Fallacy of Composition
An informal fallacy of emergence, in which properties of a whole are inadmissibly inferred to from its parts.
Chloride is poisonous.
Sodium is poisonous.
Therefore, sodium chloride must also be poisonous.
Sodium chloride, better known as common salt, is an essential food ingredient, even though its atomic components are dangerous chemicals.
- Exception fallacy
- Fallacia compositionis
The fallacy of composition is counterpart to the fallacy of division. They both share the aspect that the phenomenon of emergence is ignored. It refers to a situation in which properties of parts are transferred to the whole, without checking or validating that they have not changed or disappeared in the higher systemic level.
This can also be used in situations when a resultant change in the properties of the whole is misrepresented: For example, in chemistry, ignoring that energy is released in chemical reactions and thus the energy of a compound may not be equal to the sum of that of the components.
Take, for example, a football team consisting only of the best players:
A is the best striker,
B is the best midfielder,
K is the best goalkeeper.
All together they are the best football team.
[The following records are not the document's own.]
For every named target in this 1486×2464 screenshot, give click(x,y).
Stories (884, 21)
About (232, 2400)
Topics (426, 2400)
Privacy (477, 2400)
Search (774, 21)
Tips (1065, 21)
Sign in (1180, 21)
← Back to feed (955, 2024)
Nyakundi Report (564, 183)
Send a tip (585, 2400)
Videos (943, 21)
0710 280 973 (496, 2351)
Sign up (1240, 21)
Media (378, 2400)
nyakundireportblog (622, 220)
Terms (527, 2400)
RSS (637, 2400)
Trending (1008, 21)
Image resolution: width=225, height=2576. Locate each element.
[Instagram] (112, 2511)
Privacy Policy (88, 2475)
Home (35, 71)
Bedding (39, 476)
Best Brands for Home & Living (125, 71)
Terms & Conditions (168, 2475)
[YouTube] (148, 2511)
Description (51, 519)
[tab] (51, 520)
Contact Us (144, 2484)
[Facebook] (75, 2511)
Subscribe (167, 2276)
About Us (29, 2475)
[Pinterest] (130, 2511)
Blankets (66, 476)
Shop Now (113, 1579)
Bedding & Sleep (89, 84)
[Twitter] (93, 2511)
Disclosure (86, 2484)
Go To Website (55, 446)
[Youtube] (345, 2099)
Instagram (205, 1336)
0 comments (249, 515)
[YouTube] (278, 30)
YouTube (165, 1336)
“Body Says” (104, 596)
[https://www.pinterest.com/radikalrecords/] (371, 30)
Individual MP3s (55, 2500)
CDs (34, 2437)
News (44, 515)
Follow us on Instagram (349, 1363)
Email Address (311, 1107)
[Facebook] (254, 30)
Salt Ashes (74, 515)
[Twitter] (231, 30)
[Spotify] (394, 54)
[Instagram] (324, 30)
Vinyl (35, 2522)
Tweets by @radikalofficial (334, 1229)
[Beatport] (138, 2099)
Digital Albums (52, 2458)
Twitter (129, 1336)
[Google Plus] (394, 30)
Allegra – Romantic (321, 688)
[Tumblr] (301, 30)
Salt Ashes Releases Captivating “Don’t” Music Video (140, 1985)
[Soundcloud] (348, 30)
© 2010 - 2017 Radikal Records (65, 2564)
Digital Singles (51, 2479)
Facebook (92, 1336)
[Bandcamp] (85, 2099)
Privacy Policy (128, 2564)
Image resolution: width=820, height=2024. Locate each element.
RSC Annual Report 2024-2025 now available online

While it is certainly helpful to have outstanding players in the team, in order to be the “best” team they must also cooperate excellently. This “interplay” is an emergent property of a team, which the individual players cannot display on their own, without actually being part of a team.
The same could be said, for example, about an orchestra, a band, as well as countless other groupings where good teamwork is an important criterion for success.